SO, as you can see from this massive entry, this trip was extremely eventful! As I look back on it, I think the realizations that I had about death and trafficking will stick out to me more than the ruins will, and for that I am incredibly grateful. I am so excited about the archeological sites that we visited, and the opportunity for history to come to life. But even more so, I feel so excited about the things that God stirred in my heart over these past few days. Please be praying that I would be present in these next 32 days. Clearly God still has things he desires to teach me, and I want to be open to hearing from him while I have another 4 weeks to be still. Thank you for your support in prayer. Know that it is indeed impacting me and that God is at work in my heart. I love you all! 

Friday, October 28, 2011

new adventures await!

So tomorrow morning we leave for Oaxaca at 8am... I'm SO excited to explore and learn all about the history of this extremely indigenous state that I feel I've heard SO much about. Also, we are going to be there for los Dias de los Muertos, which is one of the hugest celebration/festivals/fiestas in México! SO stoked to be apart of it and experience first hand what I've learned about since 5th grade in Spanish classes! We had a halloween party at our directors house tonight. It was super funny because everyone got super creative and came up with comstumes based on the clothes that they had in their closets. So funny! Whelp, I better pack, but I just wanted to let you faithful followers know what awaits me this coming week! We get back on Thursday the 3rd, late that night, and from that day 33 days until we come home. That is INSANITY! 3 and a half weeks of school left after this trip. 5 weeks and 3 days as of right now. It's unreal to me. I adore this place and absolutely have fallen in love with the life style. Although I have become so comfortable and at home here, I know that when the morning of December 6th rolls around, I will be so ready to come home and see all of you beautiful people! Continue praying that I will BE where God has me right now, and that I will continue to seek him and his plan for me in these next 5 weeks. Love you all!
 Mrs. Peacock, Elastagirl, cutest panda ever, rey misterio and a lion... Nicely done ladies
Mr. Pumpkin piñata got destroyed soon after this was taken, as did the broom we used to beat him

Sunday, October 23, 2011

for our culture class we had to write an essay about our faith and how we feel we've grown these past two months... I thought it was only appropriate to share it with my faithful crew of readers, to share with you guys where I'm at in this stage of the game. So here it goes. I hope it gives you an insight into my heart and what God is doing in me and hopefully through me!
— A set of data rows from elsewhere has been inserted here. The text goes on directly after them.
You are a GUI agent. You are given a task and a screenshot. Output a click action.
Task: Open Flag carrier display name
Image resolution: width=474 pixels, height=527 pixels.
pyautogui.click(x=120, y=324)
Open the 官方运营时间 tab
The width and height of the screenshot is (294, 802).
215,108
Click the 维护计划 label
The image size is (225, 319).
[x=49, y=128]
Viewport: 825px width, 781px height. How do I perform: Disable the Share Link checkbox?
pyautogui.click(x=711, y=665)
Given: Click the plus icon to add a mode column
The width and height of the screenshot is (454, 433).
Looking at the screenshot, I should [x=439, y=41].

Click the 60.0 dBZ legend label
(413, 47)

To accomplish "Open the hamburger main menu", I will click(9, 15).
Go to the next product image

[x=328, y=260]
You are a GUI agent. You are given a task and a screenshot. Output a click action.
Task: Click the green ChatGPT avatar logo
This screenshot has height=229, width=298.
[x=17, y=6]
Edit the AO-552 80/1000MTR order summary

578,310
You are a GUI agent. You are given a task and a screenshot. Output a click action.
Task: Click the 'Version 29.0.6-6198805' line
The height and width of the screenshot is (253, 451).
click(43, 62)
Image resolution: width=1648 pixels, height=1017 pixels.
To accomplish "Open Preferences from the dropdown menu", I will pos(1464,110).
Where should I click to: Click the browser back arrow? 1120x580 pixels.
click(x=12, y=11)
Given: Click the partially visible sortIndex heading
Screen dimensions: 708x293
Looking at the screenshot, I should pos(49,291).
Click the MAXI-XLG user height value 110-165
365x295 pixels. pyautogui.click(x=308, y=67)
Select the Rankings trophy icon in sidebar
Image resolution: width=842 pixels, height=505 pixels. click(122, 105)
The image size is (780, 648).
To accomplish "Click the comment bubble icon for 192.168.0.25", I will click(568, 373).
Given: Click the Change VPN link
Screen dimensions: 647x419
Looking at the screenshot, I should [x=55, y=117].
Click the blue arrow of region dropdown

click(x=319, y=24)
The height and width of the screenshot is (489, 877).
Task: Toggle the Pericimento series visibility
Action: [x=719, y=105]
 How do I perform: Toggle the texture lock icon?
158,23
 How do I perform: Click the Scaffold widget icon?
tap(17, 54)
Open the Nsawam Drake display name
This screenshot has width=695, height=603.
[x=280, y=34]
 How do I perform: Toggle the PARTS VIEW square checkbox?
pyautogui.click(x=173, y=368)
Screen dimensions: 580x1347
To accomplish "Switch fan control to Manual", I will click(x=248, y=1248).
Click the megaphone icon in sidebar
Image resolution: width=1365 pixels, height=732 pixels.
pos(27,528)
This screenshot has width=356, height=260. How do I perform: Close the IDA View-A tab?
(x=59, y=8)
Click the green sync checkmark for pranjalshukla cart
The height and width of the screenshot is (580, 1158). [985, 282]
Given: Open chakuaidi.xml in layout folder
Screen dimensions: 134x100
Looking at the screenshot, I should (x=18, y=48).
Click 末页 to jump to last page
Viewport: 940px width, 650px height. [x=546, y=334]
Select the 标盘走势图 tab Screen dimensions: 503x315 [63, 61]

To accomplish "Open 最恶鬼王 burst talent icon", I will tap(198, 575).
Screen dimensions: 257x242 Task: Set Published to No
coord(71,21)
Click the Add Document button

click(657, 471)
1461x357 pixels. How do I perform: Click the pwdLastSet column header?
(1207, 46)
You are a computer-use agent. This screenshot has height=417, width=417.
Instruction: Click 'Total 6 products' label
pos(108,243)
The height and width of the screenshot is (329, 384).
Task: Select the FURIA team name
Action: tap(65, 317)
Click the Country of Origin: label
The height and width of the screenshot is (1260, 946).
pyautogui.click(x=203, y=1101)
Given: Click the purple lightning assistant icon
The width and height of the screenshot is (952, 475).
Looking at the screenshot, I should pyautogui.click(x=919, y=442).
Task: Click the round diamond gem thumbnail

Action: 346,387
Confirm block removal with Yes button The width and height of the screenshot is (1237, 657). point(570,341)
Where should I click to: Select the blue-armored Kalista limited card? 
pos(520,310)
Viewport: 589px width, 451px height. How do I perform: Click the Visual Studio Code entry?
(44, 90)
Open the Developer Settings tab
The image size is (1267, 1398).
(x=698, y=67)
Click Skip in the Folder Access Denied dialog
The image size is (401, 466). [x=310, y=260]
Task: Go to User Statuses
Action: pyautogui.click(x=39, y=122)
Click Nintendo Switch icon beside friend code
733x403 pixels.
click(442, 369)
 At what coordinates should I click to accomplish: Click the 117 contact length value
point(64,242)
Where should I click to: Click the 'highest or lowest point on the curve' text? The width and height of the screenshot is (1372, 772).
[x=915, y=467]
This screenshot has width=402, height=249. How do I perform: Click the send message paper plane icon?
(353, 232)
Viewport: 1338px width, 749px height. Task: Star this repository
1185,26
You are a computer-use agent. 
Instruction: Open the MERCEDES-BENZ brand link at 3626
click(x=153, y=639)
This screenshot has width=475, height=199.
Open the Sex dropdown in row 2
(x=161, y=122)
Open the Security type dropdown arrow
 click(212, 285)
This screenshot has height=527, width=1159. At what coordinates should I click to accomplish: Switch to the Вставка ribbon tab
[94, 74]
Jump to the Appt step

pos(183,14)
When I met with my sweet friend Sally before leaving for this trip, she spoke incredible wisdom into my life and inspired me with this scripture.  Hosea 2:14,19 say, “Therefore, I am now going to allure her; I will lead her into the desert and speak tenderly to her.  I will betroth you to me forever, I will betroth you in righteousness and justice, in love and compassion.  I will betroth you in faithfulness and you will acknowledge the Lord.”  She said that she really felt like these four months away were going to be the beginning of my love story with Jesus.  Another friend sent me this scripture, “Listen, O daughter, consider and give ear; forget your people and your father’s house.  The king is enthralled by your beauty; honor him, for he is your Lord” (Psalm 45:10-11). 
August 12, 2011… Hasta la vista bebe!  “Well Lord, here we go! I cannot believe this semester is already here! I feel like I’ve been preparing for this adventure forever, and now that it’s here I am in awe.  As of right now my heart is so anxious and excited about what this is going to look like. I pray Lord that you will mold my heart to love you more and to every day spend time in your word.  I desire to grow in you in these next four months! Open my heart!”  I wrote this on the first leg of our flight to Houston, and I remember bawling tears of joy and excitement, anxiousness and expectancy.  Knowing that God had amazing things in store for me in these four months in Mexico, I was so anxious to see how his plan played out in my life here.  On the plane I started reading the book “Passion & Purity” by Elizabeth Elliot.  She writes, “Lord, I have said the eternal YES.  Let me never, having put my hand to the plough, look back.  Make straight the way of the cross before me.  Give me love, that there may be no room for a wayward thought or step”.  This passage, obviously, jumped off of the page for me.  At that point sitting on the plane, this is exactly how my heart was feeling.  “I said yes to you Lord, make straight the way of the cross before me here in Mexico!  Give me love overflowing and help me to follow your plan for me.” 
One thing that God has reveled to me is the importance of time in his word.  Because of the spaced out schedule that we are so blessed to have here, I have a tremendous amount of time to spend in the word.  At home previously, I tended to see that spiritual discipline as something that was great for me when I had time, but I had a struggled to make time for it.  Since the very first week, the Lord has placed on my heart a burning desire to spend time diving into his word, and discovering new truths that I have never had time to truly ponder.  As I look back on my beginning diary entries, I realize how many of the pages are full of scripture.  In the beginning of the semester I read Romans.  I always knew that this book was full of incredible encouragement, but never before had I taken the time to really submerge myself in it.  Through reading this book God fueled me with a great number of new truths to cling to about his character.  In turn, these truths about his character confirmed and encouraged me in my identity in him, especially amidst the hard times.  “Yet she did not waver through unbelief regarding the promise of God, but was strengthened in her faith and gave glory to God, being fully persuaded that God had the power to do what he had promised” (Romans 4:20-21).  In reading this verse I found immense comfort in the truth that God did not call me out to Mexico, and send me alone.  In fact he came with me, and promised to complete the work in me that he started in August.  Another verse that encouraged me is Romans 8:18 that says, “I consider that our present sufferings are not worth comparing with the glory that will be revealed in us.”  Sara Barr and I were both having a super hard time at this point in the semester (September 7) with being content and joyful here.  We both missed our men painfully and wrestled with questions like, “why are we here for so long??”, “this semester is never going to end”, and “I just wish I was back at Westmont”.  However, God met us both there and used each other to remind us that he has us here for a specific reason, which he is going to reveal to us through experiences and different conversations here.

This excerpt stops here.